(Extracted material Opens)
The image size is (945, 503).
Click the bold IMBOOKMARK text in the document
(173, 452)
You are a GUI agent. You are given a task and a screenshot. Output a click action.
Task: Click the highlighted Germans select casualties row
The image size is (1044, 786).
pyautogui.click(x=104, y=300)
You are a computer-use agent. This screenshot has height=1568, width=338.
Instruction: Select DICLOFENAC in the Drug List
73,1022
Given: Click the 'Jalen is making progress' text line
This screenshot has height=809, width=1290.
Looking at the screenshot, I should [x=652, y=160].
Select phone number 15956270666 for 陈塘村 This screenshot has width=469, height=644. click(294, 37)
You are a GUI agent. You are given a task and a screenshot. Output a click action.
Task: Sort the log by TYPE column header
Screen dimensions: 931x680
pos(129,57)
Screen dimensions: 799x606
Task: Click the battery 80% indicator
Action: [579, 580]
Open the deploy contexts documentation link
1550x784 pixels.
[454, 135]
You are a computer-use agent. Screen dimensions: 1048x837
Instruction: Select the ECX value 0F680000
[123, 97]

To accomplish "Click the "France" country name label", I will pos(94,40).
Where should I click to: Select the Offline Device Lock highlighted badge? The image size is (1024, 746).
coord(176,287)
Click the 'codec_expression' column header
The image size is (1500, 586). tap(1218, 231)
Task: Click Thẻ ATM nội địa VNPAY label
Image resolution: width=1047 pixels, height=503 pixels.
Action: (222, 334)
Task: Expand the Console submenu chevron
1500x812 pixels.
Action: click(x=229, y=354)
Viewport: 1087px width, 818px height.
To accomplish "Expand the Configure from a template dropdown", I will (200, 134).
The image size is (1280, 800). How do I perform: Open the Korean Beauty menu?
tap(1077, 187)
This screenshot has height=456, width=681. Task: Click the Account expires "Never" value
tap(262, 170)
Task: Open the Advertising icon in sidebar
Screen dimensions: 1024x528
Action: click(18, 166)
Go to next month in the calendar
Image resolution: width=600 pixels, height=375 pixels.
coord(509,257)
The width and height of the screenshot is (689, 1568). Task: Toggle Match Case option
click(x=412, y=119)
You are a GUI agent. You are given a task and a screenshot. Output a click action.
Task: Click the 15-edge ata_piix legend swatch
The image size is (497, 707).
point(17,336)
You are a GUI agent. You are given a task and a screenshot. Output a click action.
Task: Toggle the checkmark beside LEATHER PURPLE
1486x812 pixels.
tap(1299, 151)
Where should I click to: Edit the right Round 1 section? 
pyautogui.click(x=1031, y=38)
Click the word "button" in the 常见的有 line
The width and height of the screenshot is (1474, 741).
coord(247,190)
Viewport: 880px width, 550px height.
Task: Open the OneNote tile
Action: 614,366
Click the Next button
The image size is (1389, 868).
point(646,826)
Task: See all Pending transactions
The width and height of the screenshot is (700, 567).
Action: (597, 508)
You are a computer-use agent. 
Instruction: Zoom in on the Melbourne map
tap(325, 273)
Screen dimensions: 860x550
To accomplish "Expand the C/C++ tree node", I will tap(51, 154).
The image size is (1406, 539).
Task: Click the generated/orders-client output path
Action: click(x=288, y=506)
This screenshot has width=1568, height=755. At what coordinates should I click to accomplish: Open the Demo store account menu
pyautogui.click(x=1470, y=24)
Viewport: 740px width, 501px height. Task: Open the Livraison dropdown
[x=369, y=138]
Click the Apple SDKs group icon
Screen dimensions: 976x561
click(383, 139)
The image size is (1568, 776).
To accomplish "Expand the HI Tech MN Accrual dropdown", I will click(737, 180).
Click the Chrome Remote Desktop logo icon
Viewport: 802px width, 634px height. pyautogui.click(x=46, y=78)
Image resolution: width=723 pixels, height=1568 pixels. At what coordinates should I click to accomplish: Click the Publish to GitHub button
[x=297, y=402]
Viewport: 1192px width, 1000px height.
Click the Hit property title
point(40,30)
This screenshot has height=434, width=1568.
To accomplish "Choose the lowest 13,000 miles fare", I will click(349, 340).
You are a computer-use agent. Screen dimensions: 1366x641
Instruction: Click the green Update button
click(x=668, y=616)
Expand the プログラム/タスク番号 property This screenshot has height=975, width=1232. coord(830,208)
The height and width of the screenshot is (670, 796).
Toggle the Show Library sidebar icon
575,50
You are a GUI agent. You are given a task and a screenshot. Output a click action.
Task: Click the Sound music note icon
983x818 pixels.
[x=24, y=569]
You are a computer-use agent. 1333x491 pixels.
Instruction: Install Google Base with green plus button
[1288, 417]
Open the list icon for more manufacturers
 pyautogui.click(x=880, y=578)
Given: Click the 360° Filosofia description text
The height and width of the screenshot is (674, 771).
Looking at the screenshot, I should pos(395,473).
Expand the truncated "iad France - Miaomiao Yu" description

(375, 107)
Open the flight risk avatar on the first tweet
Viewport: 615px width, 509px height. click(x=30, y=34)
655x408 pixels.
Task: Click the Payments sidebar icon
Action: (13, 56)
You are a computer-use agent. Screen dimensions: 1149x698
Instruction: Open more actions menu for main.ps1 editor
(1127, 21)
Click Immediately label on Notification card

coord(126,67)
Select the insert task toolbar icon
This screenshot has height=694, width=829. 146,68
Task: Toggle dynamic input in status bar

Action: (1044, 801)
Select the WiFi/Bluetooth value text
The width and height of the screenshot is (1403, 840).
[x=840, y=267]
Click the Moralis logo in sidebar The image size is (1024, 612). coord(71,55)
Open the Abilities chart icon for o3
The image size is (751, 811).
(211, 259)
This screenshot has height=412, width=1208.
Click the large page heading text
(Extracted material Closes)
About this task: Give back the entries exactly, so that each line matches the original.

Completed task:
The image size is (945, 503).
Click the bold IMBOOKMARK text in the document
(173, 452)
You are a GUI agent. You are given a task and a screenshot. Output a click action.
Task: Click the highlighted Germans select casualties row
The image size is (1044, 786).
pyautogui.click(x=104, y=300)
You are a computer-use agent. This screenshot has height=1568, width=338.
Instruction: Select DICLOFENAC in the Drug List
73,1022
Given: Click the 'Jalen is making progress' text line
This screenshot has height=809, width=1290.
Looking at the screenshot, I should [x=652, y=160].
Select phone number 15956270666 for 陈塘村 This screenshot has width=469, height=644. click(294, 37)
You are a GUI agent. You are given a task and a screenshot. Output a click action.
Task: Sort the log by TYPE column header
Screen dimensions: 931x680
pos(129,57)
Screen dimensions: 799x606
Task: Click the battery 80% indicator
Action: [579, 580]
Open the deploy contexts documentation link
1550x784 pixels.
[454, 135]
You are a computer-use agent. Screen dimensions: 1048x837
Instruction: Select the ECX value 0F680000
[123, 97]

To accomplish "Click the "France" country name label", I will pos(94,40).
Where should I click to: Select the Offline Device Lock highlighted badge? The image size is (1024, 746).
coord(176,287)
Click the 'codec_expression' column header
The image size is (1500, 586). tap(1218, 231)
Task: Click Thẻ ATM nội địa VNPAY label
Image resolution: width=1047 pixels, height=503 pixels.
Action: (222, 334)
Task: Expand the Console submenu chevron
1500x812 pixels.
Action: click(x=229, y=354)
Viewport: 1087px width, 818px height.
To accomplish "Expand the Configure from a template dropdown", I will (200, 134).
The image size is (1280, 800). How do I perform: Open the Korean Beauty menu?
tap(1077, 187)
This screenshot has height=456, width=681. Task: Click the Account expires "Never" value
tap(262, 170)
Task: Open the Advertising icon in sidebar
Screen dimensions: 1024x528
Action: click(18, 166)
Go to next month in the calendar
Image resolution: width=600 pixels, height=375 pixels.
coord(509,257)
The width and height of the screenshot is (689, 1568). Task: Toggle Match Case option
click(x=412, y=119)
You are a GUI agent. You are given a task and a screenshot. Output a click action.
Task: Click the 15-edge ata_piix legend swatch
The image size is (497, 707).
point(17,336)
You are a GUI agent. You are given a task and a screenshot. Output a click action.
Task: Toggle the checkmark beside LEATHER PURPLE
1486x812 pixels.
tap(1299, 151)
Where should I click to: Edit the right Round 1 section? 
pyautogui.click(x=1031, y=38)
Click the word "button" in the 常见的有 line
The width and height of the screenshot is (1474, 741).
coord(247,190)
Viewport: 880px width, 550px height.
Task: Open the OneNote tile
Action: 614,366
Click the Next button
The image size is (1389, 868).
point(646,826)
Task: See all Pending transactions
The width and height of the screenshot is (700, 567).
Action: (597, 508)
You are a computer-use agent. 
Instruction: Zoom in on the Melbourne map
tap(325, 273)
Screen dimensions: 860x550
To accomplish "Expand the C/C++ tree node", I will tap(51, 154).
The image size is (1406, 539).
Task: Click the generated/orders-client output path
Action: click(x=288, y=506)
This screenshot has width=1568, height=755. At what coordinates should I click to accomplish: Open the Demo store account menu
pyautogui.click(x=1470, y=24)
Viewport: 740px width, 501px height. Task: Open the Livraison dropdown
[x=369, y=138]
Click the Apple SDKs group icon
Screen dimensions: 976x561
click(383, 139)
The image size is (1568, 776).
To accomplish "Expand the HI Tech MN Accrual dropdown", I will click(737, 180).
Click the Chrome Remote Desktop logo icon
Viewport: 802px width, 634px height. pyautogui.click(x=46, y=78)
Image resolution: width=723 pixels, height=1568 pixels. At what coordinates should I click to accomplish: Click the Publish to GitHub button
[x=297, y=402]
Viewport: 1192px width, 1000px height.
Click the Hit property title
point(40,30)
This screenshot has height=434, width=1568.
To accomplish "Choose the lowest 13,000 miles fare", I will click(349, 340).
You are a computer-use agent. Screen dimensions: 1366x641
Instruction: Click the green Update button
click(x=668, y=616)
Expand the プログラム/タスク番号 property This screenshot has height=975, width=1232. coord(830,208)
The height and width of the screenshot is (670, 796).
Toggle the Show Library sidebar icon
575,50
You are a GUI agent. You are given a task and a screenshot. Output a click action.
Task: Click the Sound music note icon
983x818 pixels.
[x=24, y=569]
You are a computer-use agent. 1333x491 pixels.
Instruction: Install Google Base with green plus button
[1288, 417]
Open the list icon for more manufacturers
 pyautogui.click(x=880, y=578)
Given: Click the 360° Filosofia description text
The height and width of the screenshot is (674, 771).
Looking at the screenshot, I should pos(395,473).
Expand the truncated "iad France - Miaomiao Yu" description

(375, 107)
Open the flight risk avatar on the first tweet
Viewport: 615px width, 509px height. click(x=30, y=34)
655x408 pixels.
Task: Click the Payments sidebar icon
Action: (13, 56)
You are a computer-use agent. Screen dimensions: 1149x698
Instruction: Open more actions menu for main.ps1 editor
(1127, 21)
Click Immediately label on Notification card

coord(126,67)
Select the insert task toolbar icon
This screenshot has height=694, width=829. 146,68
Task: Toggle dynamic input in status bar

Action: (1044, 801)
Select the WiFi/Bluetooth value text
The width and height of the screenshot is (1403, 840).
[x=840, y=267]
Click the Moralis logo in sidebar The image size is (1024, 612). coord(71,55)
Open the Abilities chart icon for o3
The image size is (751, 811).
(211, 259)
This screenshot has height=412, width=1208.
Click the large page heading text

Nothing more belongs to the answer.